The general flow of a Machine Learning workflow is as follows:
- Based on the data you have and the problem you want to solve: Select a workflow from the control center
- Create a Training Set. Construction starts with a selection of the Target (output) feature. Next you select the input features and the dimensions of the input features. Training Sets can be constructed from real data over multiple surveys or from synthetic data (SynthRock). Training Sets selection files can be saved, restored and edited. Training Sets themselves are stored in hdf5 format. These files can be managed from the Manage Machine Learning icon.
- Select a Model. Depending on the workflow the plugin supports Machine Learning Models from Scikit Learn and/or from Keras (TensorFlow). Set the Training Parameters and train the model. A Test Set to monitor Overfitting is automatically split off from the Training Set by the software. Models are also stored in hdf5 format and can be managed from the Manage Machine Learning icon.
- Monitor training. This is done in a log file that outputs information about the loss and accuracy of the model for both Training and Test Sets. Keras models are also monitored graphically in TensorBoard, which is started in your default browser when training starts. Models can be trained from scratch (New), continued from a stored model (Restore) and continued from a trained model with new data (Transfer). In Transfer training the convolutional parts of a deep learning model are not updated to safe time. Only the weights of the last layer are updated with the new training examples.
- Apply the trained model. Select the input data set(s) on which the trained models will be applied.
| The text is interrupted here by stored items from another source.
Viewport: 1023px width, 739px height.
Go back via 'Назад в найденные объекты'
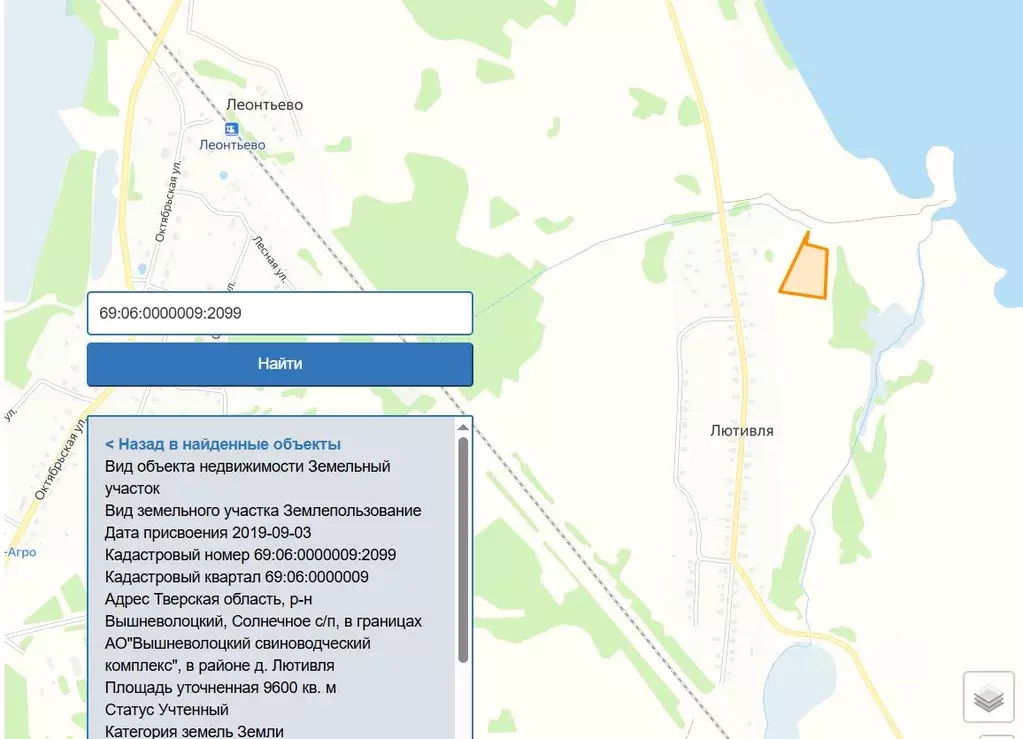coord(223,444)
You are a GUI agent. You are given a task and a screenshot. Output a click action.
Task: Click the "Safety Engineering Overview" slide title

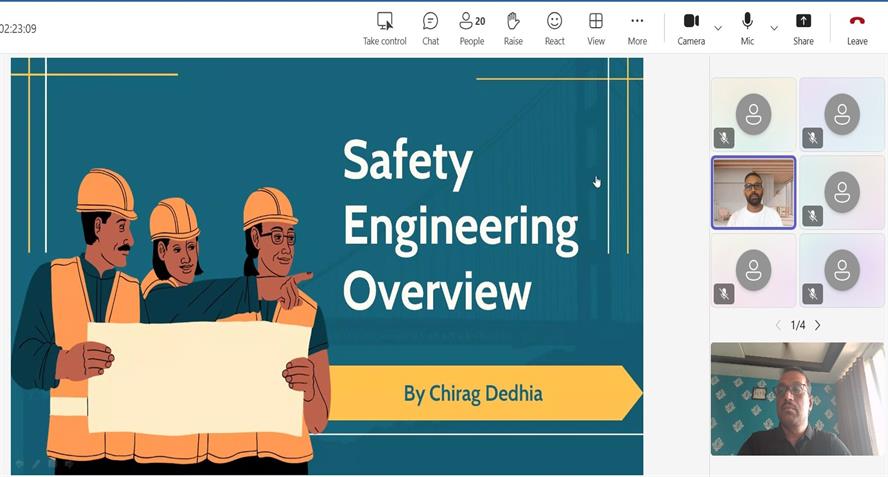pos(459,225)
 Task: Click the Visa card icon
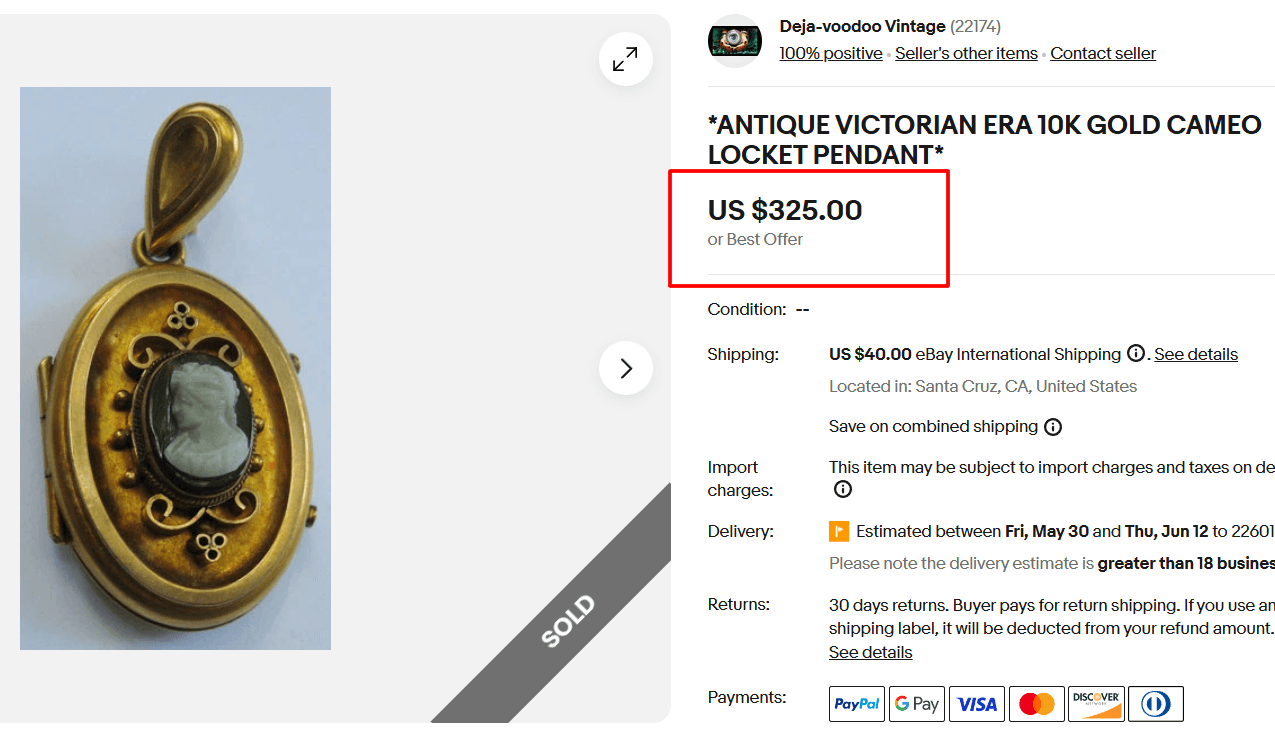click(x=977, y=704)
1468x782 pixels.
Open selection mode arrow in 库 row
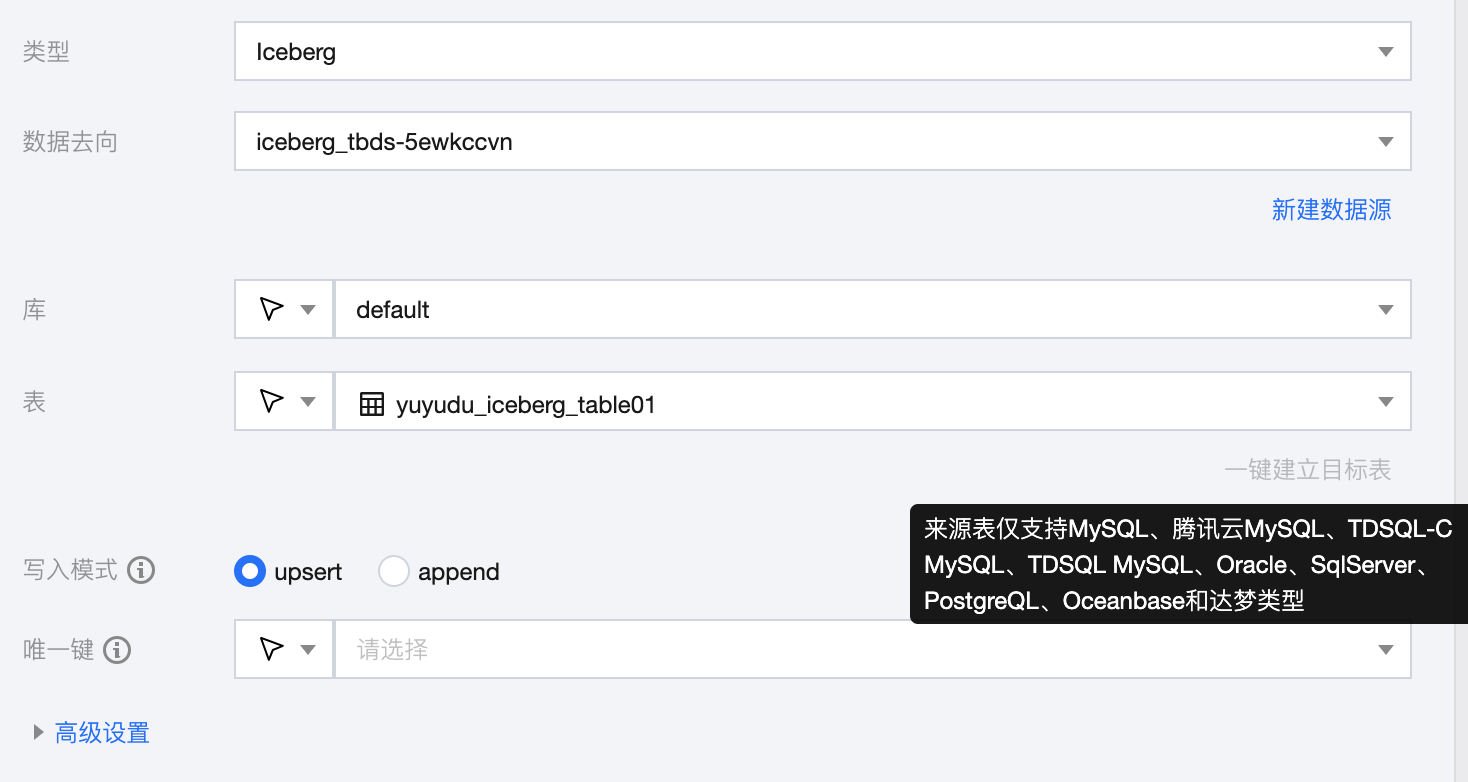(x=309, y=309)

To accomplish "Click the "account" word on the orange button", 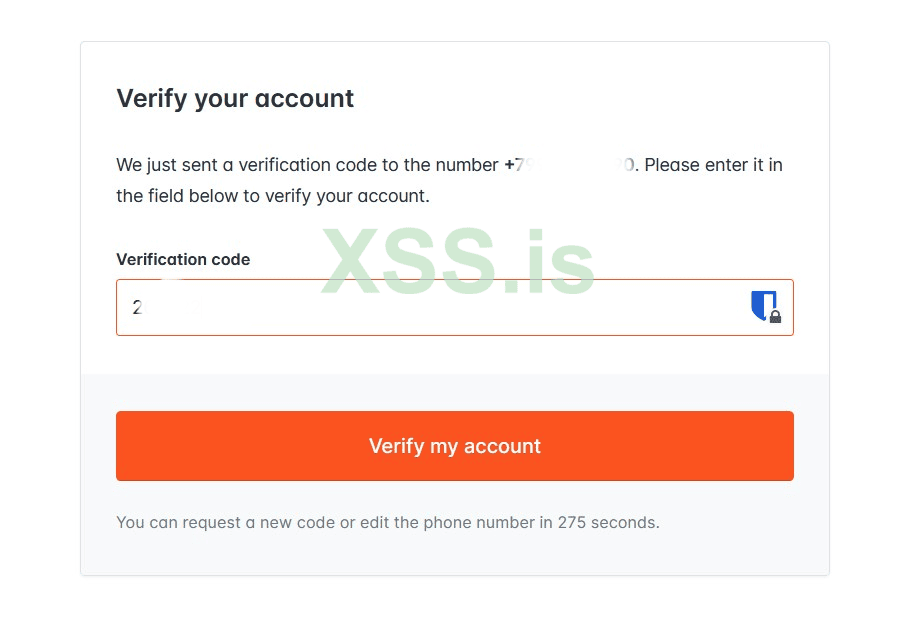I will tap(502, 446).
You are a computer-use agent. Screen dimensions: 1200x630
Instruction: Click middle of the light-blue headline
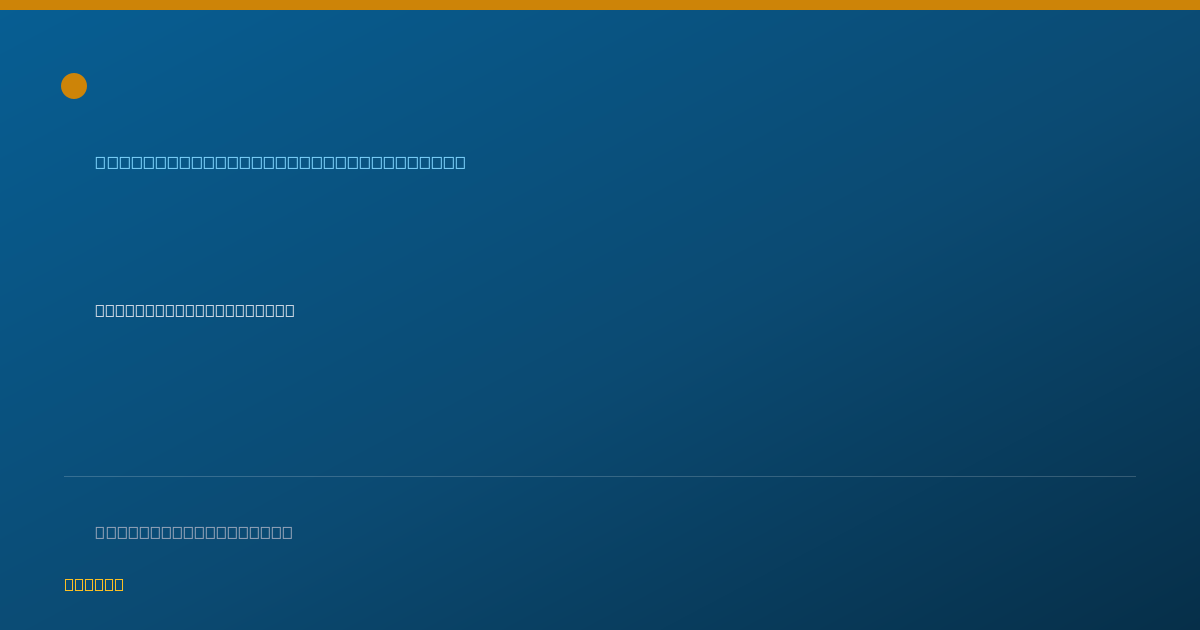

Training Sets can be managed in the “Machine Learning Deep Example Sets” window that is launched from all windows with a “Manage Example Sets” icon
next to a Select button. The “Machine Learning Deep Example Sets” window pops up.
In this window you can use the corresponding icons in the ribbon on the right to rename, lock, remove and set defaults. The info box in the middle gives detailed information on the file. Personal textual information can be added in the bottom field. Press the save button to save this information with the file.
Example data sets can be viewed with an hdf5 viewer that is launched from all windows with the “View Example Sets” icon
next to the “Manage Example Sets” icon. The “View Example Sets“ viewer pops up.
The hdf5 viewer is a 2D viewer that allows you to inspect 2D and 3D input - and target images. Use the sliders to select the input attribute (typically 1, but more are possible) and the input image to view. In the case of 3D images (3D cubelets) you can slide through the selected cubelet in the inline, crossline and Z directions with 3 additional sliders.
The display can be changed by changing the color palette and the zoom factor.
Note, the hdf5 viewer is developed in Bokeh, a Python library for interactive displays. The icons above the image are standard Bokeh plot icons to control zoom, pan, reset etc.
The Bokeh server icons in the ribbon on the right-hand side of the viewer can be used to start, stop and restart the Bokeh server in case something goes wrong. The Bokeh server is a separate process that is started by OpendTect. Information about this process is given in the log file that can be inspected by pressing the corresponding icon.